Pigs in a blanket were a surprisingly apt metaphor though, as the panel discussion on Chicago 10 was “moderated” by the scarf swaddled enfant terrible Christopher Hitchens. For those not familiar with Mr. Hitchens, his God is Not Great book has been all the rage. For those of you who are familiar with Mr. Hitchens, it may not come as a surprise that the panel was mostly incoherent and entirely offensive.

In 60 Minutes Hitchens managed to declare that the surge was working; that there was no opposition to the war in Iraq; and that anyone who supported Barack Obama because of his initial opposition to the war was simply wrong. Denying all reality Hitchens espoused (and the panelists didn’t object) the idea that the U.S. Military is some sort of harmonious body where racial discord was left on China Beach, completely ignoring military use of “youth culture” to win over poor-lower class people of color. He told one woman to shut up and sit down.
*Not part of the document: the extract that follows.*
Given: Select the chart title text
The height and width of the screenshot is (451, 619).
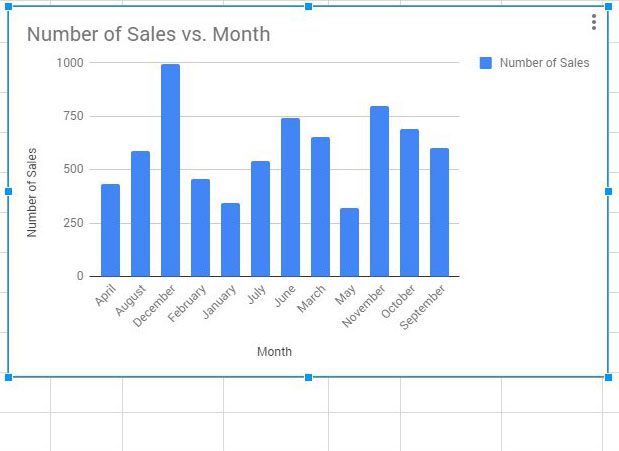Looking at the screenshot, I should (148, 34).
He told another gentleman that he “didn’t need to hear from MoveOn.org.”

As a guilty liberal Jew I don’t mind being abused every now and again, but I felt bad for the other panelists, most of all the fabulous Suchin Pak from MTV News (omg I totally met her) who wasn’t sure why she was there and seemed to regret it increasingly as the panel went on.
Also I felt a little embarrassed: by the end of the night that I had taken the bait. Maybe I shouldn’t have told one of the panelists I thought he was complicit in a racist tirade. Perhaps I shouldn’t have told those Irish journalism school students following Mr. Hitchens around like puppies that if they liked him so much, maybe they should go to Iraq and get killed and then Hitchens could write about them. (See link here for more on my reference to Hitchens apologist essay about a fan of his who, moved by Hitchens writing, went to Iraq and was then killed). But I couldn’t help it. I was so hungry.
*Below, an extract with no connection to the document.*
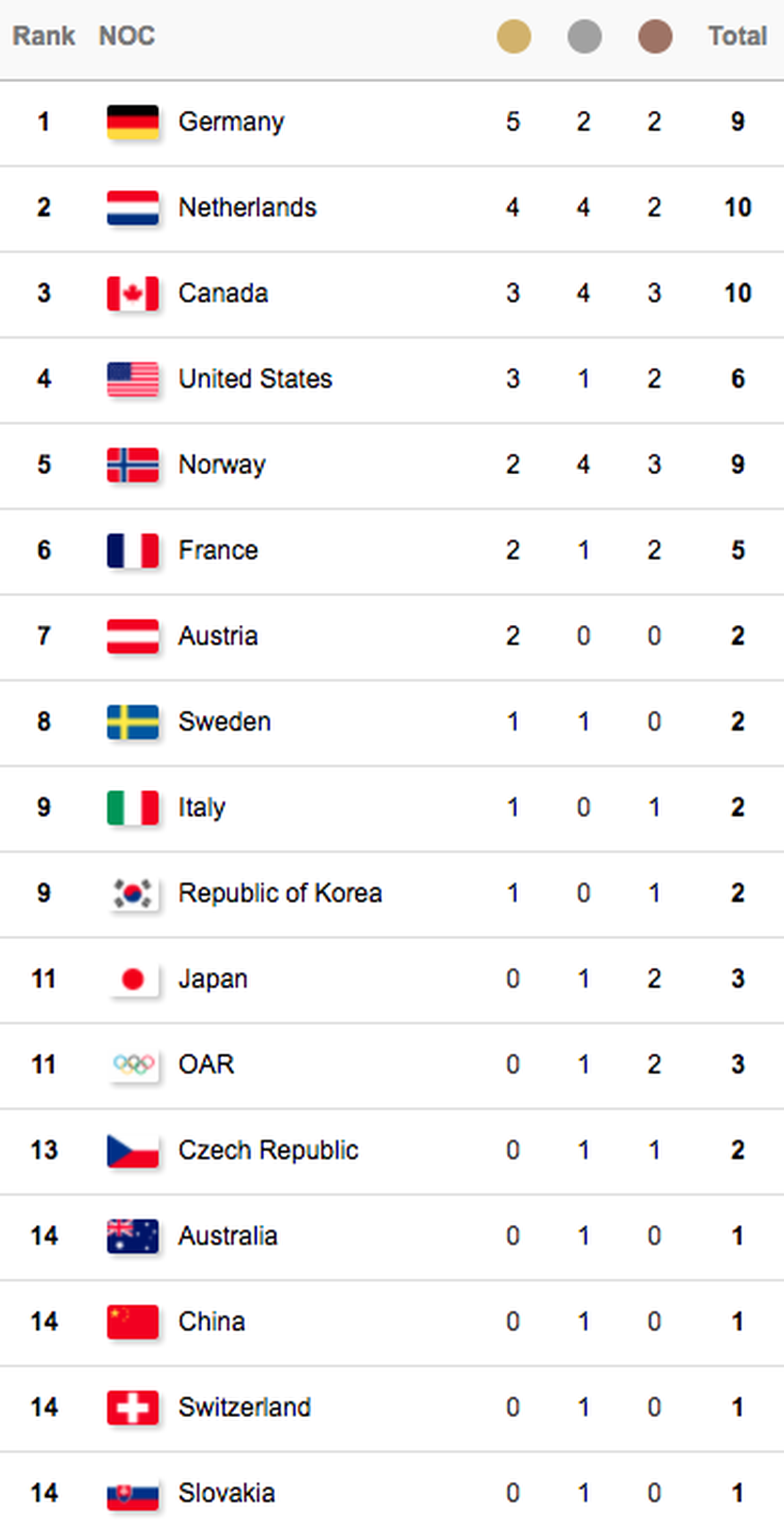Click the Netherlands flag icon

(133, 208)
On a positive note, I met Eve Ensler and she was very nice. She didn’t say “vagina” once, and she too seemed dismayed at the lack of a good crab cake. Hitchens, bad. Chicago 10 good.

[Editors note: On further review I was struck by how much Chris Hitchens looks like Clinton strategist Mark Penn who looks like actor Larry Drake. Perhaps Drake, who played retarded Benny on L.A. Law, is multiplying?]